Word and element location data
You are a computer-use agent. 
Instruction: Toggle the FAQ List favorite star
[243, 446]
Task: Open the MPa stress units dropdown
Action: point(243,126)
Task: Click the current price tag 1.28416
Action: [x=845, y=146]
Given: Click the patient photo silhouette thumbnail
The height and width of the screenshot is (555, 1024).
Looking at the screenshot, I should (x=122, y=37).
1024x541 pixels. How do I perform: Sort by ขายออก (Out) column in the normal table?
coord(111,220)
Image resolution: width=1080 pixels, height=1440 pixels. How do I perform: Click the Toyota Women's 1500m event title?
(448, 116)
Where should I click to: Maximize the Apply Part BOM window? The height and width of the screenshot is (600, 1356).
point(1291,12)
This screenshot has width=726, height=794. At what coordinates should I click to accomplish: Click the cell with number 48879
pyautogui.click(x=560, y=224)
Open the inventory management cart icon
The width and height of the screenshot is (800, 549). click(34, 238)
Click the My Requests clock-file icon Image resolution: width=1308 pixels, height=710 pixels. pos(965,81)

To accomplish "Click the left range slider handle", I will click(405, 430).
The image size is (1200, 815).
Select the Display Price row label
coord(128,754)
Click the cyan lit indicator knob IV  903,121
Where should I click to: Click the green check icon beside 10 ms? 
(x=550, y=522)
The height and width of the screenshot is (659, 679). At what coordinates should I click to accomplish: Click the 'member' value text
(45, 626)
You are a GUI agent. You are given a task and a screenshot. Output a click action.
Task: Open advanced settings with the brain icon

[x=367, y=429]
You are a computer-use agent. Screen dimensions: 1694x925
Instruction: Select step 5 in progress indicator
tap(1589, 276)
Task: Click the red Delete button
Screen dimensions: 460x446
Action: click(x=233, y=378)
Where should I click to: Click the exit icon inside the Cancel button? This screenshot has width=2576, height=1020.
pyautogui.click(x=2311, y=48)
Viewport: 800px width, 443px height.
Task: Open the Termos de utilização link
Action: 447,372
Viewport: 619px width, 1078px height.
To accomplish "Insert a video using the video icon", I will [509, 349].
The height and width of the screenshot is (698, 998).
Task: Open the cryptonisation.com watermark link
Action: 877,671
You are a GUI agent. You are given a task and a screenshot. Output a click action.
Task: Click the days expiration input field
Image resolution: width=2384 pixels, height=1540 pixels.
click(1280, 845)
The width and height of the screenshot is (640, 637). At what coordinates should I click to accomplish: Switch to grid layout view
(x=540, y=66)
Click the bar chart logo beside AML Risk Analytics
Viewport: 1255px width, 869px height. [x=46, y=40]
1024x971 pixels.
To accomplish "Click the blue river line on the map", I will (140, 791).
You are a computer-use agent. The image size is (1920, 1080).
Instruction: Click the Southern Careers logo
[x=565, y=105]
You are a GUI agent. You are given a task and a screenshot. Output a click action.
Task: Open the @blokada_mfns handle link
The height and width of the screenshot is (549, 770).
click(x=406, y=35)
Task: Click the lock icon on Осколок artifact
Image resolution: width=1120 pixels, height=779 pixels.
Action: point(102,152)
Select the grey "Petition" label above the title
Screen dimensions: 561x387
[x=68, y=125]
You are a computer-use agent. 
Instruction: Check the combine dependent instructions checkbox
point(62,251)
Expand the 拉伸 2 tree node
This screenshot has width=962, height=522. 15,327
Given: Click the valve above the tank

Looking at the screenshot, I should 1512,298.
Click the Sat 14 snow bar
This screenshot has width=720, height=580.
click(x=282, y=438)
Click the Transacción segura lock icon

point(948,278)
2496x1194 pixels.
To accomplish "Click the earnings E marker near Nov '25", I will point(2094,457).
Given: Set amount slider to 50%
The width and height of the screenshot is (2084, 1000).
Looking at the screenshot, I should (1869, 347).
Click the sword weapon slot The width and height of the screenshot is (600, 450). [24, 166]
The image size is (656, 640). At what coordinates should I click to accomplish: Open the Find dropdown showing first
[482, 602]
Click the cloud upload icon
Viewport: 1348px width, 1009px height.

- [WHAT IS REQUIRED]: Copy out the lines of the listing above word for word, from the line containing "Where should I click to: Maximize" through the line containing "tap(1589, 276)", including both of those lines.

- [RESPONSE TO THIS EXERCISE]:
Where should I click to: Maximize the Apply Part BOM window? The height and width of the screenshot is (600, 1356).
point(1291,12)
This screenshot has width=726, height=794. At what coordinates should I click to accomplish: Click the cell with number 48879
pyautogui.click(x=560, y=224)
Open the inventory management cart icon
The width and height of the screenshot is (800, 549). click(34, 238)
Click the My Requests clock-file icon Image resolution: width=1308 pixels, height=710 pixels. pos(965,81)

To accomplish "Click the left range slider handle", I will click(405, 430).
The image size is (1200, 815).
Select the Display Price row label
coord(128,754)
Click the cyan lit indicator knob IV  903,121
Where should I click to: Click the green check icon beside 10 ms? 
(x=550, y=522)
The height and width of the screenshot is (659, 679). At what coordinates should I click to accomplish: Click the 'member' value text
(45, 626)
You are a GUI agent. You are given a task and a screenshot. Output a click action.
Task: Open advanced settings with the brain icon

[x=367, y=429]
You are a computer-use agent. Screen dimensions: 1694x925
Instruction: Select step 5 in progress indicator
tap(1589, 276)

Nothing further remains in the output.